Waterton Lakes National Park Nature Guide

Major upheavals under the earth’s surface approximately 85 million years ago forced huge plates of rock upward and began folding them over each other. One major sheet known as the Lewis Overthrust forms the backbone of Waterton’s topography as we see it today. It slid up and over much younger bedrock along a 300-kilometer (186-mile) length extending north to Bow Valley.

About 45 million years ago, this powerful uplift ceased and the forces of erosion took over. About 1.9 million years ago, glaciers from the sheet of ice that once covered most of Alberta crept through the mountains. As these thick sheets of ice advanced and retreated with climatic changes, they gouged out valleys such as the classically U-shaped Waterton Valley. The three Waterton Lakes are depressions left at the base of the steep-sided mountains after the ice had completely retreated 11,000 years ago. The deepest is 150 meters (500 feet). Cameron Lake, at the end of the Akamina Parkway, was formed when a moraine—the pile of rock that accumulates at the foot of a retreating glacier—dammed Cameron Creek. From the lake, Cameron Creek flows through a glaciated valley before dropping into the much deeper Waterton Valley at Cameron Falls, behind the town of Waterton. The town itself sits on an alluvial fan composed of silt and gravel picked up by mountain streams and deposited in Upper Waterton Lake.

Flora

Botanists have recorded 1,200 species of plants growing within the park’s several different vegetation zones. In the park’s northeastern corner, near the park gate, a region of prairies is covered in semiarid vegetation such as fescue grass. As Highway 5 enters the park it passes Maskinonge Lake, a wetlands area of marshy ponds where aquatic plants flourish. Parkland habitat dominated by aspen is found along the north side of Blakiston Valley and near Belly River Campground, while montane forest covers most mountain valleys and lower slopes. This montane zone is dominated by a high canopy of lodgepole pine and Douglas fir shading a forest floor covered with wildflowers and berries. An easily accessible section of this habitat is along the lower half of Bertha Lake Trail; an interpretive brochure is available at the Waterton Visitor Centre.

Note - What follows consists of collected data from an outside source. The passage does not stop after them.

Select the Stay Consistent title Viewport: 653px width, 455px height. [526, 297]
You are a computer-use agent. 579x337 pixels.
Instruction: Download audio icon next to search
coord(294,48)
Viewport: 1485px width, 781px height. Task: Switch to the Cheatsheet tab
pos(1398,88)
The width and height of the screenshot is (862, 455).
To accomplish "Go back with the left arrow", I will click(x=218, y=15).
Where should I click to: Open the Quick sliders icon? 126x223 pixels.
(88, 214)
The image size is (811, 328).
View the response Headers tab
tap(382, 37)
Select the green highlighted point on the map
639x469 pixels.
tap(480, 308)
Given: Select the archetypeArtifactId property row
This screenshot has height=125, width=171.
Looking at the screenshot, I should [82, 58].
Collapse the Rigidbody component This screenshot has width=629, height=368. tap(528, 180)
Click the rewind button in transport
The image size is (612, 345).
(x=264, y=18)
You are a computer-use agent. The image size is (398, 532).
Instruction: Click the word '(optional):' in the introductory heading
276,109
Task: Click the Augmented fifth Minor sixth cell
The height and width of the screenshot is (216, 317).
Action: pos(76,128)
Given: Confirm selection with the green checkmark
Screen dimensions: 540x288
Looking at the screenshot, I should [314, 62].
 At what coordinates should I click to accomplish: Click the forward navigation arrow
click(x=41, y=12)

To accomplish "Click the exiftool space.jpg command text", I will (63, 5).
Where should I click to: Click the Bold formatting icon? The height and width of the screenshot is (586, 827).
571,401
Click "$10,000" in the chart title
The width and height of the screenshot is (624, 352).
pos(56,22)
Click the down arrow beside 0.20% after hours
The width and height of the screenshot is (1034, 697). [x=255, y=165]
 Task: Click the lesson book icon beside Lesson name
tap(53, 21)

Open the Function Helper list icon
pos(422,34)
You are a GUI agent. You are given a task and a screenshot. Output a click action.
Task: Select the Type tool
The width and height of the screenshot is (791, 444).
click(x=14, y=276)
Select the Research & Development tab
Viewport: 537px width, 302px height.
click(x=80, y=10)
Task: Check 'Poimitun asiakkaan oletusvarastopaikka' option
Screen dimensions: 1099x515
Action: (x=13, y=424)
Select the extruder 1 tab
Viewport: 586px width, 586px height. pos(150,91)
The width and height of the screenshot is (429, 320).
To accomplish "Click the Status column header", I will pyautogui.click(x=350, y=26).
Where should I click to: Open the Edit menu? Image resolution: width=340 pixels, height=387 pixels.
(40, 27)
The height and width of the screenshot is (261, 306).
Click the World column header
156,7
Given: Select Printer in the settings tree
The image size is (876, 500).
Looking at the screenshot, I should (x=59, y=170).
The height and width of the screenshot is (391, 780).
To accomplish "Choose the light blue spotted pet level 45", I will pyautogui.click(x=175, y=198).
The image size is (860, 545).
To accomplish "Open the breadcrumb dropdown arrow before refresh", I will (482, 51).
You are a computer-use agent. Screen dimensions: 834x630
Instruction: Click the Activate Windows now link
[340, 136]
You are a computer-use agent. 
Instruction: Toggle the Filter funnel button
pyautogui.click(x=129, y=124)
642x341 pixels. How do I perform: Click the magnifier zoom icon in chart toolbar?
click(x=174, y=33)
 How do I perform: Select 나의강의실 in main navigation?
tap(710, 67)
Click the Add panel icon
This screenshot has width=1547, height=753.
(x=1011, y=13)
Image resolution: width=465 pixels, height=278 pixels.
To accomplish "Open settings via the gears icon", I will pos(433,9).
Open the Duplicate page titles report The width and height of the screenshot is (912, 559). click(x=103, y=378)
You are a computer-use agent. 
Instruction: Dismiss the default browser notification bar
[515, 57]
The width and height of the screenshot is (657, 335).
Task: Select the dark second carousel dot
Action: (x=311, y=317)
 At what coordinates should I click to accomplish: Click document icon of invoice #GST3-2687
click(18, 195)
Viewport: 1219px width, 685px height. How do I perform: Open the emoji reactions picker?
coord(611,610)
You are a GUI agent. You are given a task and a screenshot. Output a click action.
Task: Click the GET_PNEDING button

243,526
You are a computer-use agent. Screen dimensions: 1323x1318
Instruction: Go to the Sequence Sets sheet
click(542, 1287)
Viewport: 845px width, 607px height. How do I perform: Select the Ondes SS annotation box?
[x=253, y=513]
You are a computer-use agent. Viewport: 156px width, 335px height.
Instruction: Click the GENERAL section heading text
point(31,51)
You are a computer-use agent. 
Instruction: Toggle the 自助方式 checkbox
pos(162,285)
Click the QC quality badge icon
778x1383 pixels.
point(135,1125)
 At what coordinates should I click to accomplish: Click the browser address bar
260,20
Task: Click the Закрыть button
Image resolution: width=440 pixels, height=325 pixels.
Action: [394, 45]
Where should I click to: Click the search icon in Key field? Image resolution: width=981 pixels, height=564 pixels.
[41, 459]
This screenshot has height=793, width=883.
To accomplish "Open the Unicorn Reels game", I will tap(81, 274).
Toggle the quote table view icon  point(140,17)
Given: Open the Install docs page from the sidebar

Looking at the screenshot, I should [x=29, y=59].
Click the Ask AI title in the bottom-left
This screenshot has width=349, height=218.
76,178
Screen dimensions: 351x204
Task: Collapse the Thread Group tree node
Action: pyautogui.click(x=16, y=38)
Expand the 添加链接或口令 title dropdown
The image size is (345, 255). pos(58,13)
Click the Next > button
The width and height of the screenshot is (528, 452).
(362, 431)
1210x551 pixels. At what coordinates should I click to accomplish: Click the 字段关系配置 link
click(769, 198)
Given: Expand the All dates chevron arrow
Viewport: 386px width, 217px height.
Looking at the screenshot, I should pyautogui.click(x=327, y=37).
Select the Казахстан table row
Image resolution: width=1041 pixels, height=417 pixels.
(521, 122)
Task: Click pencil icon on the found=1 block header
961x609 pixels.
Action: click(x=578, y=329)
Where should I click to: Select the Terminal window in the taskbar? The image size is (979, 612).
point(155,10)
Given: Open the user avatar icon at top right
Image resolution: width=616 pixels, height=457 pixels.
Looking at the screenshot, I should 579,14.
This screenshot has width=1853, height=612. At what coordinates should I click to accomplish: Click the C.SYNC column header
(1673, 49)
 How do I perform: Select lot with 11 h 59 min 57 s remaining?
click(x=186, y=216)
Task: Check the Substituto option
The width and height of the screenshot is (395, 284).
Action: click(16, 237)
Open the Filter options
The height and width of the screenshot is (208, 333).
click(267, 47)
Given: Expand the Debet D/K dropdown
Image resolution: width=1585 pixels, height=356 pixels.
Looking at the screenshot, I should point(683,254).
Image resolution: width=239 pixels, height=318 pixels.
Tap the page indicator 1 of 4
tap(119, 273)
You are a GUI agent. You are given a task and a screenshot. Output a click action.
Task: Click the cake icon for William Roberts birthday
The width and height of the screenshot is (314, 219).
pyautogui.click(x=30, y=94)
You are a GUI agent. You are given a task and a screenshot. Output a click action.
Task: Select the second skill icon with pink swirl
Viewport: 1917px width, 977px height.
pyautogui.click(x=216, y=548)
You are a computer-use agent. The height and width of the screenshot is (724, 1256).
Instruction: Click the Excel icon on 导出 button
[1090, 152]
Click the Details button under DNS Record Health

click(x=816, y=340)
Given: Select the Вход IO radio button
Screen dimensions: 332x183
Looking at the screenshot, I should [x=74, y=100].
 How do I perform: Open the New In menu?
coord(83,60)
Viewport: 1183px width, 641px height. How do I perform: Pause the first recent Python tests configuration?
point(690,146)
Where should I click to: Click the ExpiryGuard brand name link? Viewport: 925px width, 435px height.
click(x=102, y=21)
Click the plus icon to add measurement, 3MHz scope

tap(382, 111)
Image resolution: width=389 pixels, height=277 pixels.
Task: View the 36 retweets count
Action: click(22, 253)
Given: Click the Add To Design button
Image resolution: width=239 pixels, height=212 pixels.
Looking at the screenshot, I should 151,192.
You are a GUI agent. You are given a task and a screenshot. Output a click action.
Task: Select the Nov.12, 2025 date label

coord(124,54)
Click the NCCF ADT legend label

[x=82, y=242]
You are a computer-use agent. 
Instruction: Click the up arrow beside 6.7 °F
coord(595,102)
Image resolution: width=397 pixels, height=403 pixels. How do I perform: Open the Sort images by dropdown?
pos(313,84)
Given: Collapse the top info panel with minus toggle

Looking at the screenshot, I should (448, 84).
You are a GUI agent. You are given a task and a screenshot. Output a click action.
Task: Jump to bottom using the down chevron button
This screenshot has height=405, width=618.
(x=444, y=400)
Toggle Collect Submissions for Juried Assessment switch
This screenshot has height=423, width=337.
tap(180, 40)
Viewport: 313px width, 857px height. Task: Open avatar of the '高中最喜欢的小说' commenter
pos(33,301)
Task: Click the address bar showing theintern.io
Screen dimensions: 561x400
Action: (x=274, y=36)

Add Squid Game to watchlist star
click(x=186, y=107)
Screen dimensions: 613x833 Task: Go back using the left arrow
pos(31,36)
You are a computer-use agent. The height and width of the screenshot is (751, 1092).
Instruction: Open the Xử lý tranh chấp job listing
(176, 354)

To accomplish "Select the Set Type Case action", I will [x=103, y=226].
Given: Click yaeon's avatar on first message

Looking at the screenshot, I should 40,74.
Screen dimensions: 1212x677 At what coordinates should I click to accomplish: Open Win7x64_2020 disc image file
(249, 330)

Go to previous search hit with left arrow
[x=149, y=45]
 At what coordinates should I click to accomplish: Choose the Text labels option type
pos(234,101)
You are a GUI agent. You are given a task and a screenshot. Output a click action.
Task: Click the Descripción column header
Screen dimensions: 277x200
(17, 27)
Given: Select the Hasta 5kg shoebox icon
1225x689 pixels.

Above the montane forest is the subalpine zone, which rises as far as the timberline. These distinct forests of larch, fir, Engelmann spruce, and whitebark pine can be seen along the Carthew Lakes Trail. On the west-facing slopes of Cameron Lake are mature groves of subalpine trees up to 400 years old; this oldest growth in the park has managed to escape fire over the centuries. Blanketing the open mountain slopes in this zone is bear grass, which grows up to one meter (three feet) in height and is topped by a bright blossom often likened to a lighted torch. Above the tree line is the alpine zone, where harsh winds and short summer seasons make trees a rarity. Only lichens and alpine wildflowers flourish at these high altitudes. Crypt Lake is a good place for viewing this zone.

Fauna

Wildlife viewing in the park requires patience and a little know-how, but the rewards are ample, as good as anywhere in the Canadian Rockies. Elk inhabit the park year-round. A large herd gathers by Entrance Road in late fall, wintering on the lowlands. By early fall, many mule deer are wandering around town. Bighorn sheep are often seen on the north side of Blakiston Valley or on the slopes above the Waterton Visitor Centre; occasionally they end up in town. White-tailed deer are best viewed along Red Rock Canyon Parkway. The park has a small population of moose, occasionally seen in low-lying wetlands. Mountain goats rarely leave the high peaks of the backcountry, but from Goat, Crypt, or Bertha Lake you might catch a glimpse of one high above you.

The most common predators in the park are the coyotes, which spend their summer days chasing ground squirrels around the prairie and parkland areas. For its size, Waterton has a healthy population of cougars, but these shy, solitary animals are rarely seen. About 50 black bears live in the park. They spend most of the summer in the heavily forested montane regions. During August and September, scan the slopes of Blakiston Valley, where the bears can often be seen feasting on saskatoon berries before going into winter hibernation. Much larger than black bears are grizzlies, which roam the entire backcountry but are rarely encountered. Larger even still are bison. Although these prairie dwellers never lived in the mountains, they would have grazed around the eastern outskirts of what is now the park. A small herd is contained in the Bison Paddock, just before the park gate.

Golden-mantled ground squirrels live on the Bear’s Hump and around Cameron Falls. Columbian ground squirrels are just about everywhere. Chipmunks scamper about on Bertha Lake Trail. The best time for viewing beavers is at dawn and dusk along the Belly River. Muskrats can be seen on the edges of Maskinonge Lake eating bulrushes. Mink also live at the lake but are seen only by those with patience.

Two major flyways pass the park, and September to November many thousands of waterfowl stop on Maskinonge and Lower Waterton Lakes. On a power-line pole beside the entrance to the park is an active osprey nest—ask staff to point it out for you. Waterton Heritage Centre has a great little free checklist for birders listing the 250 species recorded within park boundaries.